Depending on the configuration, the circuit breaker will transition to the half-open state after a few seconds. To verify this, the test waits for a few seconds before continuing:

 echo "Will sleep for 10 sec waiting for the CB to go Half Open..."
sleep 10

After verifying the expected state (half-open), the test performs three normal requests to bring the circuit breaker back to its normal state, which is also verified:

 assertEqual "HALF_OPEN" "$(docker-compose exec -T product-composite curl -s http://product-composite:8080/actuator/health | jq -r .components.circuitBreakers.details.product.details.state)"

for ((n=0; n<3; n++))
do
assertCurl 200 "curl -k https://$HOST:$PORT/product-composite/$PROD_ID_REVS_RECS $AUTH -s"
assertEqual "product name C" "$(echo "$RESPONSE" | jq -r .name)"
done

assertEqual "CLOSED" "$(docker-compose exec -T product-composite curl -s http://product-composite:8080/actuator/health | jq -r .components.circuitBreakers.details.product.details.state)"

The test also verifies that the response contains data from the underlying database by comparing the returned product name with the value stored in the database.
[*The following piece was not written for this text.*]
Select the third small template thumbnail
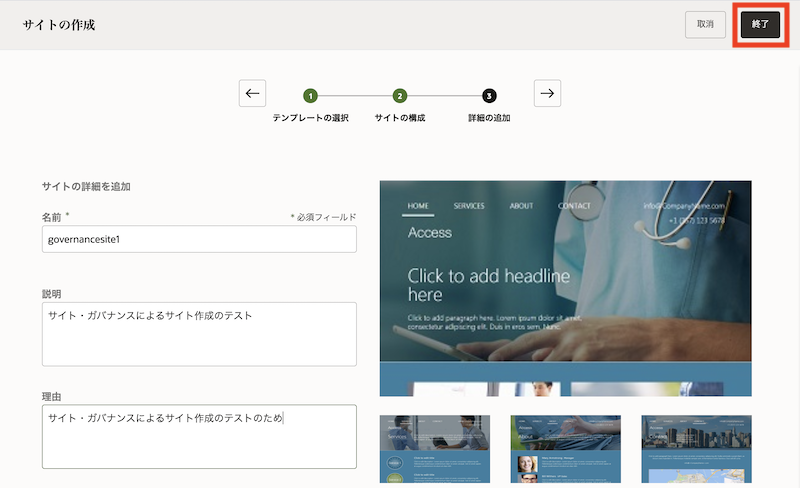This screenshot has width=800, height=488. (696, 449)
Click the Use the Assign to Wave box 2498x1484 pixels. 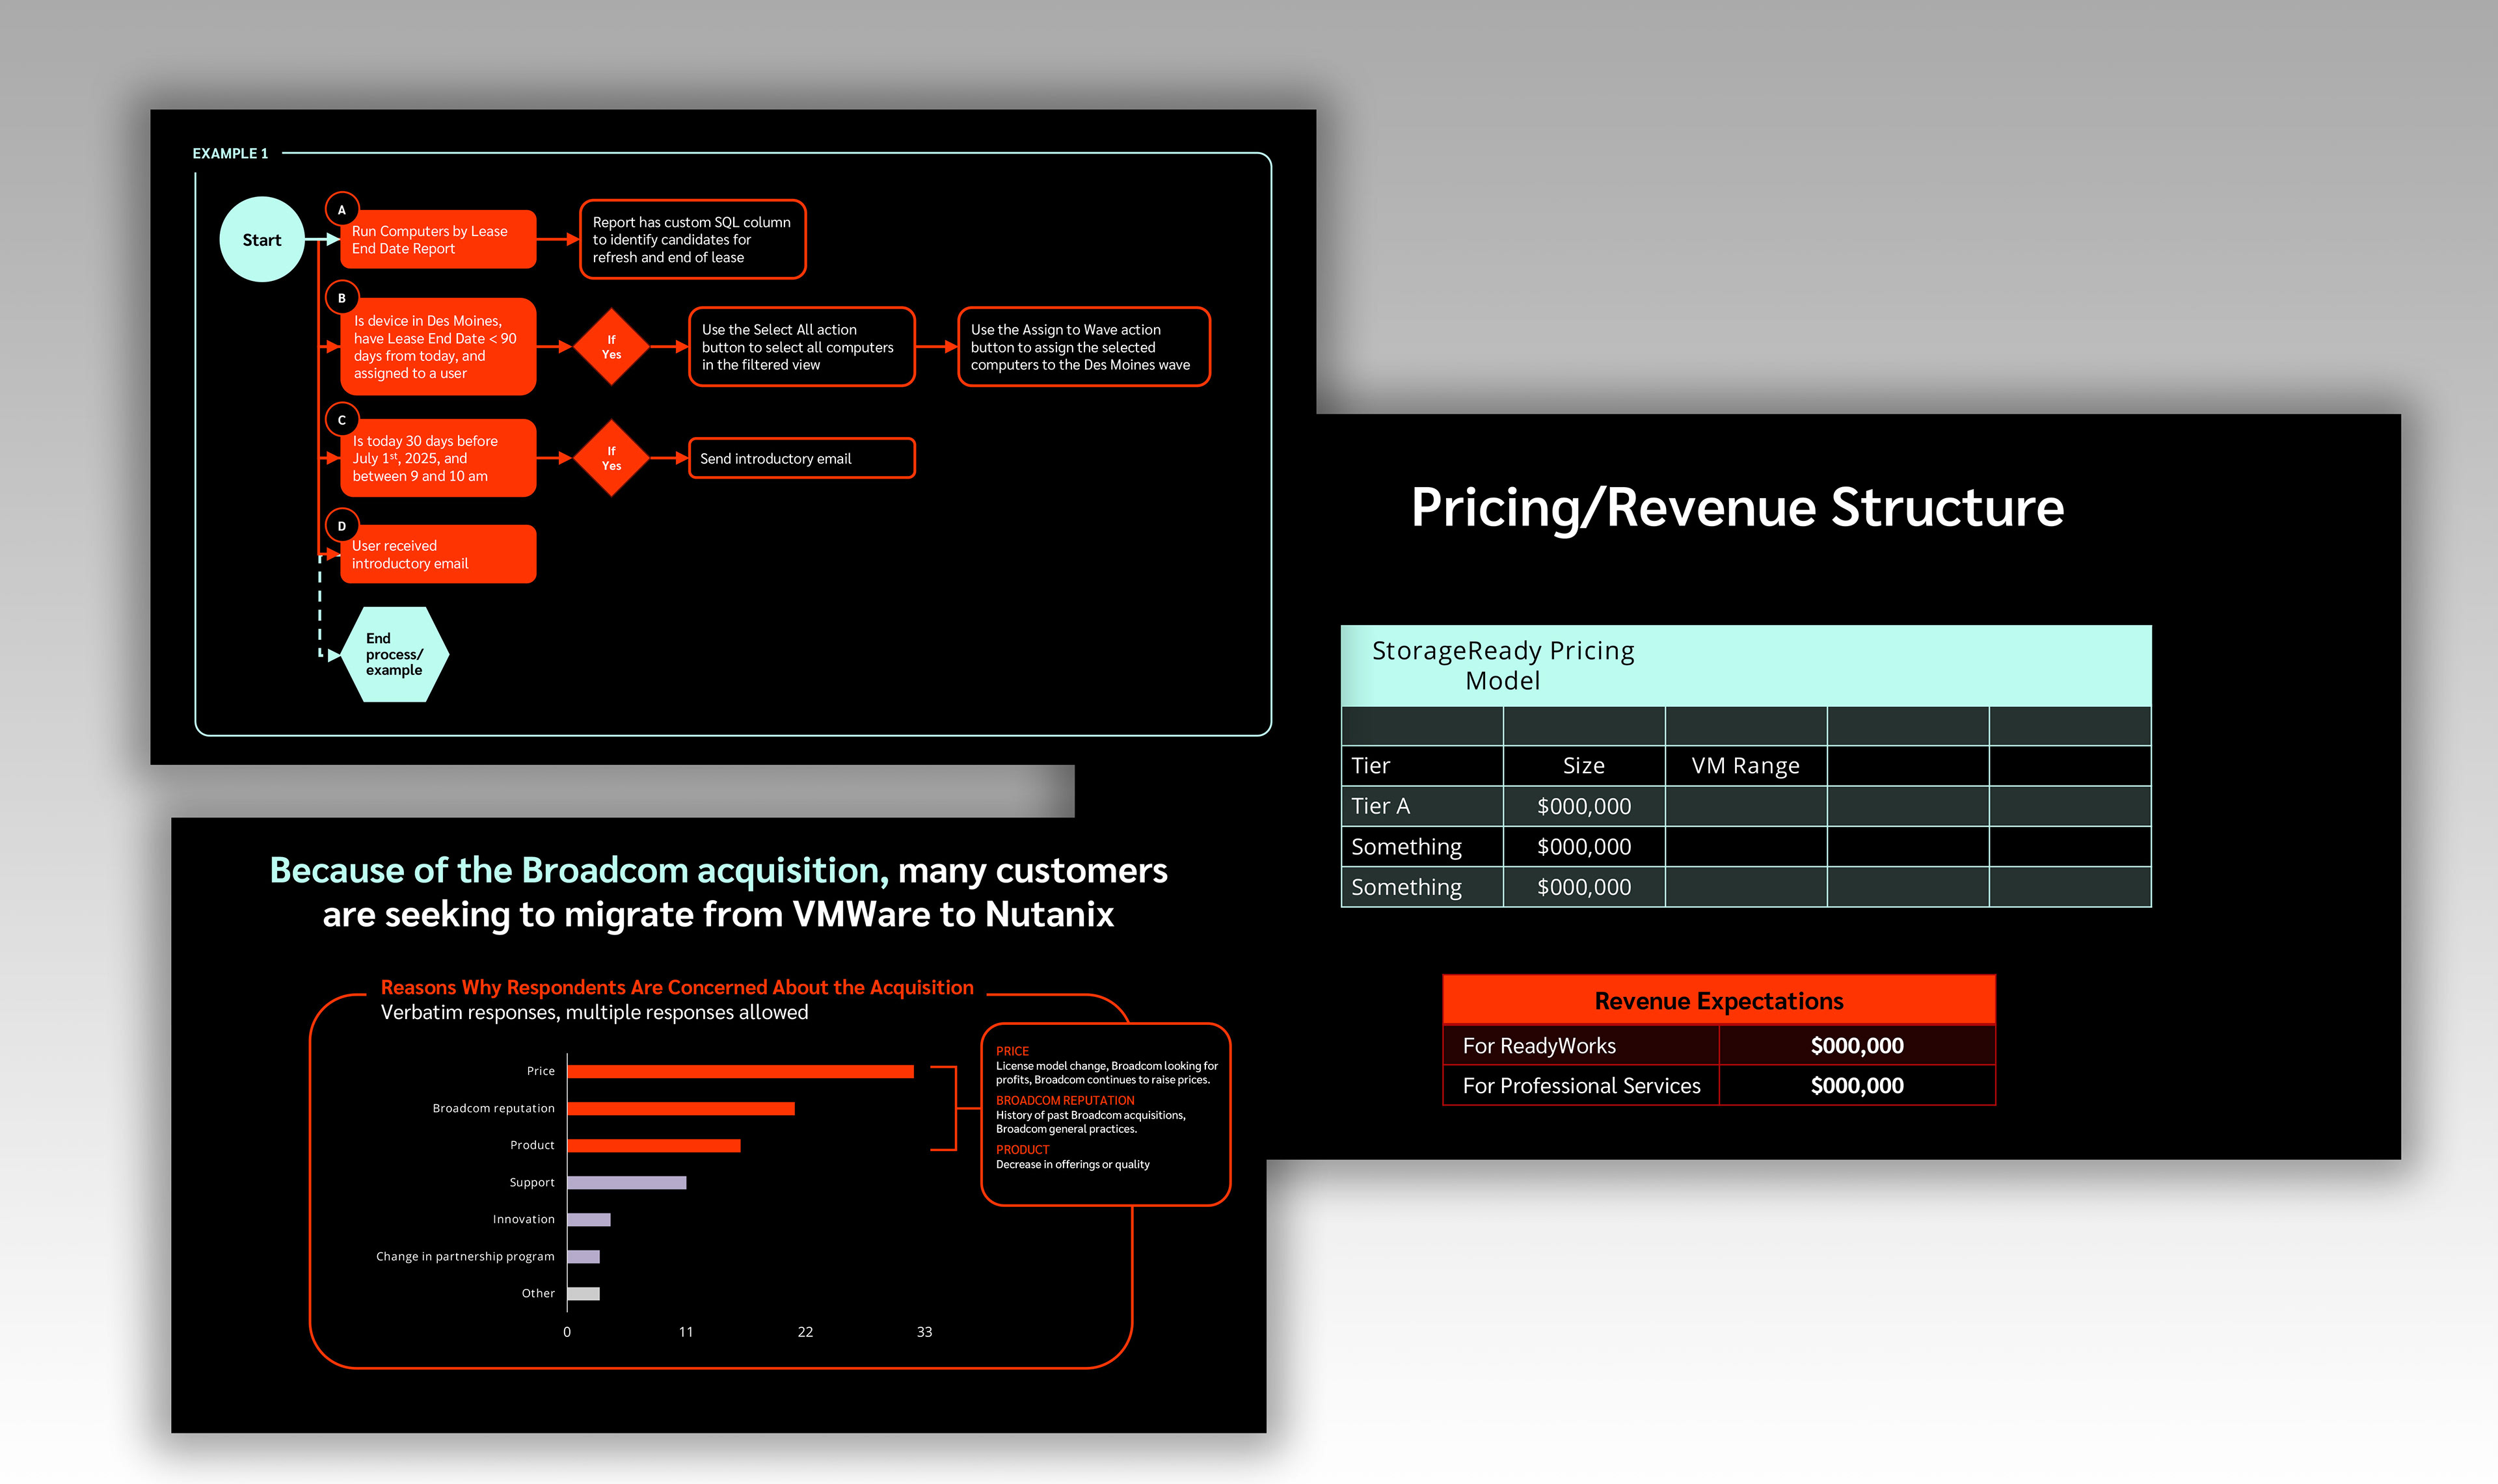pyautogui.click(x=1083, y=347)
For example, for the product with ID 1, the name should be "product name C".

The test ends by using the /actuator/circuitbreakerevents API of the actuator, which is exposed by the circuit breaker to reveal internal events. This API allows us to know the state transitions performed by the circuit breaker. To verify that the last three state transitions are the expected ones (i.e., closed to open, open to half-open, and half-open to closed), the test uses the following code:

 assertEqual "CLOSED_TO_OPEN" "$(docker-compose exec -T product-composite curl -s http://product-composite:8080/actuator/circuitbreakerevents/product/STATE_TRANSITION | jq -r .circuitBreakerEvents[-3].stateTransition)"

assertEqual "OPEN_TO_HALF_OPEN" "$(docker-compose exec -T product-composite curl -s http://product-composite:8080/actuator/circuitbreakerevents/product/STATE_TRANSITION | jq -r .circuitBreakerEvents[-2].stateTransition)"
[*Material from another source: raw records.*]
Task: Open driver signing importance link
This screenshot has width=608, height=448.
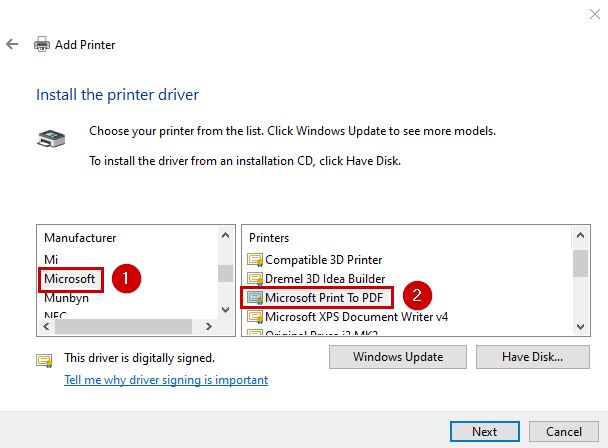Action: tap(166, 380)
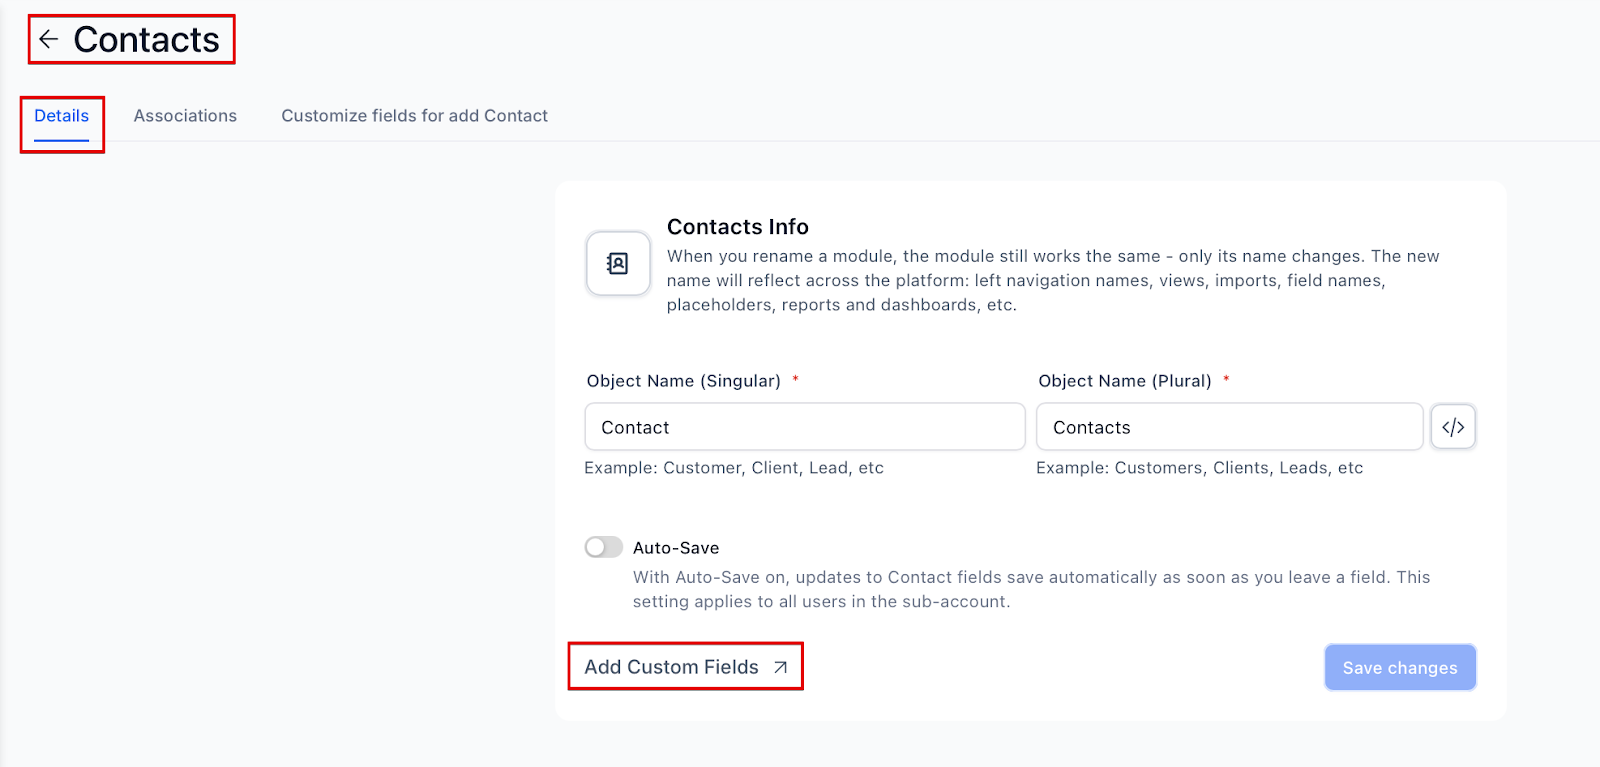Click the module rename description paragraph
This screenshot has width=1600, height=767.
(x=1052, y=281)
assertEqual "HALF_OPEN_TO_CLOSED" "$(docker-compose exec -T product-composite curl -s http://product-composite:8080/actuator/circuitbreakerevents/product/STATE_TRANSITION | jq -r .circuitBreakerEvents[-1].stateTransition)"

These commands allow to verify that the breaker's state transitions occurred as expected.
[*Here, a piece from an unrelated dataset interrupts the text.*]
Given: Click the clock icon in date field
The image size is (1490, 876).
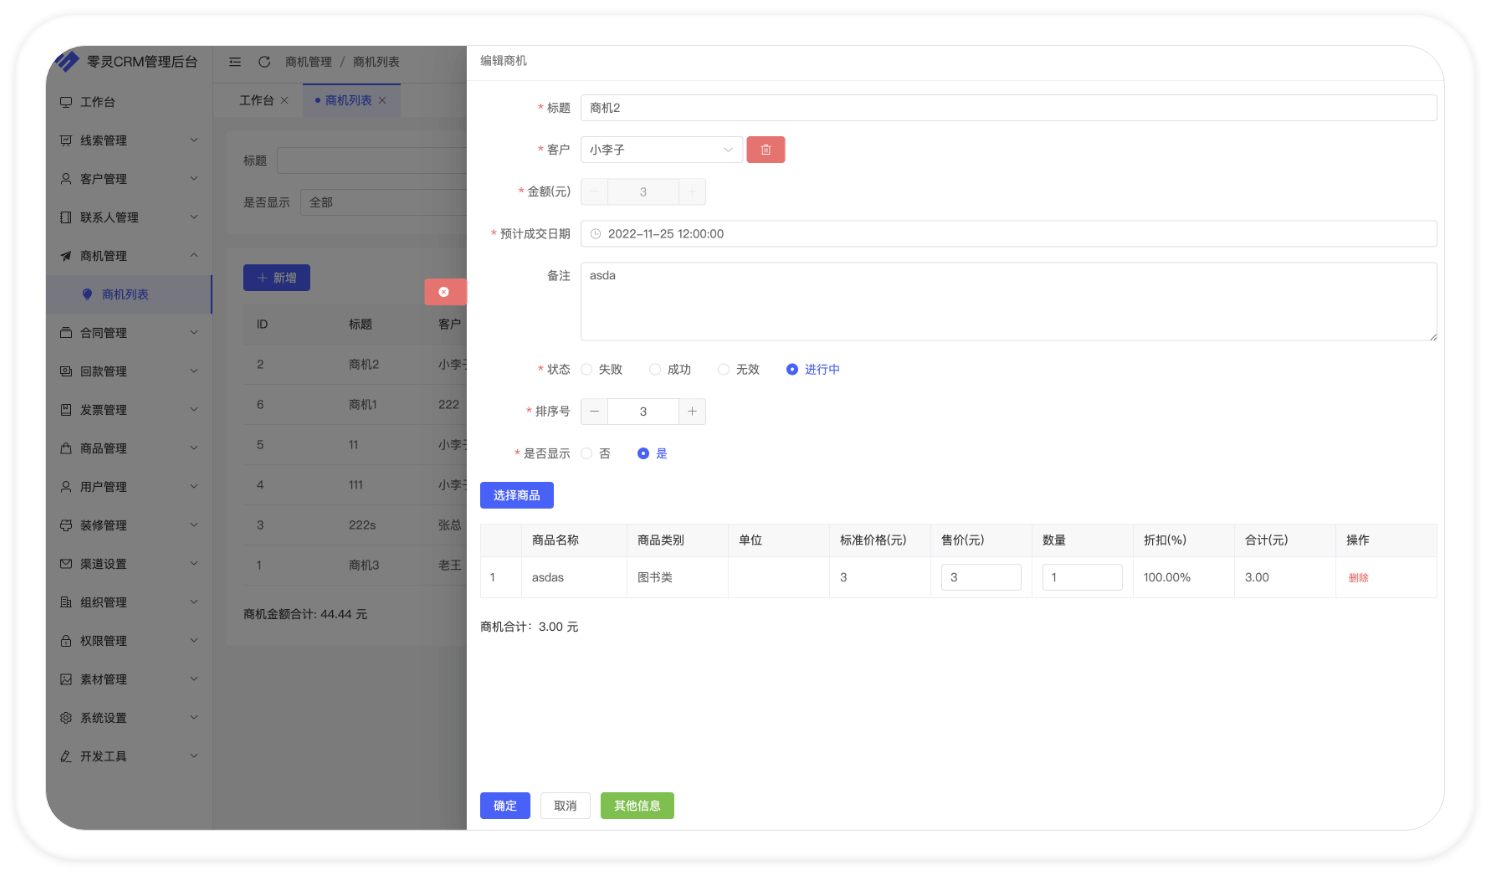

We added multiple steps to the test script, but this allows us to automatically verify that the expected basic behavior of our breaker is in place. In the next section, we will try the breaker by running automated tests using the test script.

Verify that the circuit is closed under normal operation

Before being able to call the API, it is necessary to acquire an access token by executing the following commands:

 unset ACCESS_TOKEN
ACCESS_TOKEN=$(curl -k https://writer:secret@localhost:8443/oauth2/token -d grant_type=client_credentials -s | jq -r .access_token)
echo $ACCESS_TOKEN

Once the access token has been acquired, you can perform a normal request using the following code to verify that it returns the HTTP response code 200:

 curl -H "Authorization: Bearer $ACCESS_TOKEN" -k https://localhost:8443/product-composite/1 -w "%{http_code}\n" -o /dev/null -s

To verify that the breaker is closed, you can use the health API with the following command:

 docker-compose exec product-composite curl -s http://product-composite:8080/actuator/health | jq -r .components.circuitBreakers.details.product.details.state

You need to wait for the response to be CLOSED.

Conclusion

In summary, we have seen that Resilience4j is a Java library that allows building resilient microservices by adding functionalities such as circuit breaker, timeout, and retry mechanism. The circuit breaker manages unresponsive services by closing the circuit when the limit is reached, while the timeout maximizes the wait time before the circuit breaker triggers. The retry mechanism can randomly retry failed requests from time to time. It is important to apply it only to idempotent services. The circuit breakers and retry mechanisms are implemented following Spring Boot conventions, and Resilience4j exposes information about their health, events, and metrics via the actuator endpoints.